==== MATERIAL PROVIDED ====
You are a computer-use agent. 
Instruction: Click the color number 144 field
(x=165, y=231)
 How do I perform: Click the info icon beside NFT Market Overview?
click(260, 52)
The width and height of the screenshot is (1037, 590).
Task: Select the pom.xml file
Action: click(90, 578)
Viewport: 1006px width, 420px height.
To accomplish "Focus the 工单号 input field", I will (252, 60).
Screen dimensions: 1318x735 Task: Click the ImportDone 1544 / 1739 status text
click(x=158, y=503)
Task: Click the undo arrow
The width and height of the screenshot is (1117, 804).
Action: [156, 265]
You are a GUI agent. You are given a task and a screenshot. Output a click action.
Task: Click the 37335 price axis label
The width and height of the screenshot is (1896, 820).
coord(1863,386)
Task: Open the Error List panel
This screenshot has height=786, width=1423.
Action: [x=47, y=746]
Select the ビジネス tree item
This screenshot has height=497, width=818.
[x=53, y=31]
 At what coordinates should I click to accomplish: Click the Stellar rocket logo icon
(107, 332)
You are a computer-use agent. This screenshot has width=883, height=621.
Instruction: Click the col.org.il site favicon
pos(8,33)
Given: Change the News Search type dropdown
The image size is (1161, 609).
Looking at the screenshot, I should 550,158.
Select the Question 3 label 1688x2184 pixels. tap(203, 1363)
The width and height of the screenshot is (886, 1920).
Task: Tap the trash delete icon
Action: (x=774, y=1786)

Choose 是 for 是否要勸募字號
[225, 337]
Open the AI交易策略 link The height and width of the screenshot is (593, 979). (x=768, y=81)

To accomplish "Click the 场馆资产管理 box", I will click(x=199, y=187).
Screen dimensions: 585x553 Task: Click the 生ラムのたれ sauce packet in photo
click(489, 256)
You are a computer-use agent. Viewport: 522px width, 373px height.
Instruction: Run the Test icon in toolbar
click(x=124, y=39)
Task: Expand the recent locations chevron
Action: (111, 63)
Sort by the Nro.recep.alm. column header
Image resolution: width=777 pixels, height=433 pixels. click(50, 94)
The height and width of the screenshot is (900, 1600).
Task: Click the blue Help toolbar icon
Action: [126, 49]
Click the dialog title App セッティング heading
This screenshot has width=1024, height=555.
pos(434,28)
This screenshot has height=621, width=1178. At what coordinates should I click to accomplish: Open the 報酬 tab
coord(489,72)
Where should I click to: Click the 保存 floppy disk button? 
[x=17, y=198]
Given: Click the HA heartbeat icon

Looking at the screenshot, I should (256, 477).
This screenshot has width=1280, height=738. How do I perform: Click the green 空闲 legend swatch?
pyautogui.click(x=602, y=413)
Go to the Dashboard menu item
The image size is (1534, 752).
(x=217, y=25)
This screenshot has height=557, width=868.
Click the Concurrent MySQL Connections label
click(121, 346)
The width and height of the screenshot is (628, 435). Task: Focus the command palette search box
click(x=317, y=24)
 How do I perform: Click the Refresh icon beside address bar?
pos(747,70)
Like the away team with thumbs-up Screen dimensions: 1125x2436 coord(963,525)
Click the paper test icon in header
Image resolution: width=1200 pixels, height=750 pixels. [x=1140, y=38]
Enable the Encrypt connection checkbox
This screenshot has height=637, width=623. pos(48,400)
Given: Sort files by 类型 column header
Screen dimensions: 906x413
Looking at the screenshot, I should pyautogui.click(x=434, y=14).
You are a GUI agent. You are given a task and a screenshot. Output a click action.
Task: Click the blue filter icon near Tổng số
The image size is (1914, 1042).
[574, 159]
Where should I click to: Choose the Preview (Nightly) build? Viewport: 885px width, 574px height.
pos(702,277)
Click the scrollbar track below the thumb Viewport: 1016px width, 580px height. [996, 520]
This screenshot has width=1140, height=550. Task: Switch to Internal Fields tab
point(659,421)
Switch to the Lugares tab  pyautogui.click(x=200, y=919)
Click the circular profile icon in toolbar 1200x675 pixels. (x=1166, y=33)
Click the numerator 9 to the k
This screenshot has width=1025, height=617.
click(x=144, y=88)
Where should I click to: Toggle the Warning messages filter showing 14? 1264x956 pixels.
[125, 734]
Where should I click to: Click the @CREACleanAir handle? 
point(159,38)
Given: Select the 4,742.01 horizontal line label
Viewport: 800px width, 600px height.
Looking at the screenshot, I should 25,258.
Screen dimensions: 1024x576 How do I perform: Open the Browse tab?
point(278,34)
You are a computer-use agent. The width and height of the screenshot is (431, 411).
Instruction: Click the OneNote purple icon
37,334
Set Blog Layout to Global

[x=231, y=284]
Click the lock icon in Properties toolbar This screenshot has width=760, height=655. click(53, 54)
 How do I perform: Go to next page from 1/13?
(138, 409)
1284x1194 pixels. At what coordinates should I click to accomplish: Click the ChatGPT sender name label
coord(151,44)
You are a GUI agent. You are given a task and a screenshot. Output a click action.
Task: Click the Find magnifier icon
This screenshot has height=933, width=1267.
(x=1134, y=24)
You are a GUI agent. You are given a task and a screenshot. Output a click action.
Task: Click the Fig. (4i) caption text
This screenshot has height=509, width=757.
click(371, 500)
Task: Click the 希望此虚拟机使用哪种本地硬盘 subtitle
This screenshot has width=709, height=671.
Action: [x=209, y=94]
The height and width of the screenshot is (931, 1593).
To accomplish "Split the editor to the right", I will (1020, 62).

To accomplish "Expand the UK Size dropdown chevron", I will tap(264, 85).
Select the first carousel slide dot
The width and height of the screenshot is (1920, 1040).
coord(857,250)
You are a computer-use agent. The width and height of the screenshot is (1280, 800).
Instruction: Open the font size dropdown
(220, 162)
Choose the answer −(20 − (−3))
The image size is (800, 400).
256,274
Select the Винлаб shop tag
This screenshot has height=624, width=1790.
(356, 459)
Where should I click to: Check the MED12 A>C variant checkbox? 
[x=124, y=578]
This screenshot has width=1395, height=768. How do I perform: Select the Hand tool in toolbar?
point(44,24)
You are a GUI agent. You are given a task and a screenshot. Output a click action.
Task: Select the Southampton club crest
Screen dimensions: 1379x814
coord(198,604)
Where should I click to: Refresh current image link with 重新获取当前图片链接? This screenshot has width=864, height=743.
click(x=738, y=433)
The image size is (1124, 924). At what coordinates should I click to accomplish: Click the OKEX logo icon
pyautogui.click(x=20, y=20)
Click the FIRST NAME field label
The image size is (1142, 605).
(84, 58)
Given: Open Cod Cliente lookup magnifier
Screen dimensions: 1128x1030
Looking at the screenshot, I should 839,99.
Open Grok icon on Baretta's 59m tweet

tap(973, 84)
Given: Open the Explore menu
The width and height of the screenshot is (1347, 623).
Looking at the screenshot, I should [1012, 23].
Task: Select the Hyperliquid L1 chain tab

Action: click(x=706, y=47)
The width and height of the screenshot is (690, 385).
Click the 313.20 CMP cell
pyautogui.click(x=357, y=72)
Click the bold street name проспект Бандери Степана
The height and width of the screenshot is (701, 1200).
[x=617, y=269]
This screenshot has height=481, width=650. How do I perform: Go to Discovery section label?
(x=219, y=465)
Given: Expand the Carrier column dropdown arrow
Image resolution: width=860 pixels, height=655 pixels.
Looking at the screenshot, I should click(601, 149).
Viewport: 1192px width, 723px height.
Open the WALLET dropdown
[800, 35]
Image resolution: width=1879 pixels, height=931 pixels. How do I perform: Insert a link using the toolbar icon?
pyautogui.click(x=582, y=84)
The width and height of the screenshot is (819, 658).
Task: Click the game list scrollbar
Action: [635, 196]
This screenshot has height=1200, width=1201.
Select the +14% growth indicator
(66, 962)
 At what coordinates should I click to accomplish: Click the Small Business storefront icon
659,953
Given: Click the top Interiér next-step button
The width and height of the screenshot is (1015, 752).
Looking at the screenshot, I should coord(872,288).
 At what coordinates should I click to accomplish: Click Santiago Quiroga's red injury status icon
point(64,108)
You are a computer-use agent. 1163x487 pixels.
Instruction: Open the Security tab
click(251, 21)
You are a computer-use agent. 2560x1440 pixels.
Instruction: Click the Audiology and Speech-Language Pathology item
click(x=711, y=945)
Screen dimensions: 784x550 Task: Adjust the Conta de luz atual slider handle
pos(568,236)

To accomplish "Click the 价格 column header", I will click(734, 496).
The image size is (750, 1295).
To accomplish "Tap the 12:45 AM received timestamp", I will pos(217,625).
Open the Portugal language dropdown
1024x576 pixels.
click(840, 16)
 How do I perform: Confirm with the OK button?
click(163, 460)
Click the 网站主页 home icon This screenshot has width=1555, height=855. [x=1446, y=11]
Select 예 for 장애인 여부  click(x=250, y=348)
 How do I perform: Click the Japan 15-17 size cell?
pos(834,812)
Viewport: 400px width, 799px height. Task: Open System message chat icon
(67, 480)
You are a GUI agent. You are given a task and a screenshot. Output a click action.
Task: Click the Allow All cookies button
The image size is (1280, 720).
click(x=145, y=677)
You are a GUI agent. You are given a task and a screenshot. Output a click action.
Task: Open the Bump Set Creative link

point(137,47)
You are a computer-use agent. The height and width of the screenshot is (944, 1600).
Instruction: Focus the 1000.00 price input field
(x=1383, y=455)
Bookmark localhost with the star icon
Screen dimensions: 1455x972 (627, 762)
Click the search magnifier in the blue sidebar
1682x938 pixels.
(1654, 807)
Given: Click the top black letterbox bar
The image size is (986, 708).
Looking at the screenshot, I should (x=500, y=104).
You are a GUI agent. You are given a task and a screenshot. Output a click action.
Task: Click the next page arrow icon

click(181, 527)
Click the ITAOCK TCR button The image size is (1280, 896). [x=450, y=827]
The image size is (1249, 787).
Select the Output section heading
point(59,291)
====
▶ [WHAT IS BEING ASKED] Find how many lines of the records hold the string "magnifier", then give that number by itself.

▶ [RESPONSE] 3